Sunday, December 18, 2011

When Obama’s Music Stops, Class Warfare Starts

When Obama’s Music Stops, Class Warfare Starts: Michael Kinsley

“This isn’t about class warfare,” President Barack Obama said this week, in his speech at a high school in Osawatomie, Kansas.

But in fact, the president dived into many of the themes that have been urged on him by left-wing class warriors: the disappearing middle class, “the breathtaking greed of a few,” “insurance companies that jacked up people’s premiums with impunity,” “mortgage lenders that tricked families into buying homes they couldn’t afford,” and so on. We can’t “go back to business as usual”: a universally endorsed principle at all times.

As Thomas Frank pointed out in his 2004 book, “What’s the Matter With Kansas,” conservatives thrived for many years by stoking the fires of popular resentment against (usually unnamed) elitists who sneer at religion, pursue bizarre sexual practices, join the ACLU but diss the Boy Scouts, burn the flag in their spare time, and so on. Then conservatives cried “class war” when liberals tried, with little success, to redirect the populist rhetoric against its more traditional targets of bankers, Wall Street and big business CEOs.

For ordinary voters, it was a great bait-and-switch. Recruited for the cultural class war, they found themselves fighting the economic one -- but on the wrong side, the side of the bankers and businessmen.

_ _ _

What to work on:
[a] List every behavior that the column on Obama and class warfare attributes to the unnamed elitists targeted by conservatives.
[b] Write the next few paragraphs of the column on Obama and class warfare, picking up after its final sentence.
The data that follows plays no part in these tasks.

Dataset extract:
_ _ _

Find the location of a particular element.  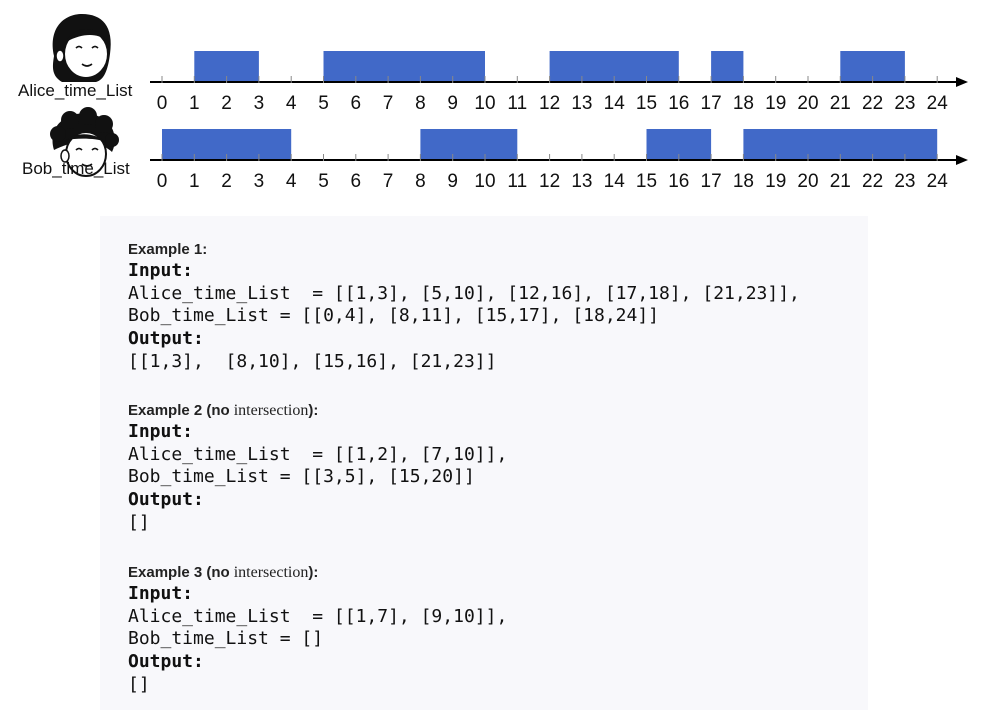

example-title: Example 3 (no intersection): is located at coordinates (224, 572).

_ _ _

Written responses:
[a]
- Sneer at religion
- Pursue bizarre sexual practices
- Join the ACLU but diss the Boy Scouts
- Burn the flag in their spare time

[b]
But just lately, because of the financial crisis of 2008, the scandals that went with it and growing income inequality, financial class-war arguments are gaining more traction and the cultural class war has almost disappeared. When you’ve been laid off and your kids have moved back into your house after college because they can’t find a job either, you start to lose interest in whether the National Endowment for the Arts is financing smutty pictures.

Muddled Categories

My problem with Obama’s speech is that the president muddles together a variety of very different categories. There are out-and-out crooks and shysters. There are clever financiers who manipulated the rules and took advantage of loopholes -- and ought to be thoroughly ashamed of themselves -- but did nothing illegal. There are the very, very rich -- the notorious 1 percent, or 1 percent of 1 percent -- who have benefited from changes in the economy that they may or may not have had any control over. Then there are the affluent -- annual income of $250,000 or more a year is as good a benchmark as any -- who, before the recession, were doing better and better for reasons no one was entirely sure of.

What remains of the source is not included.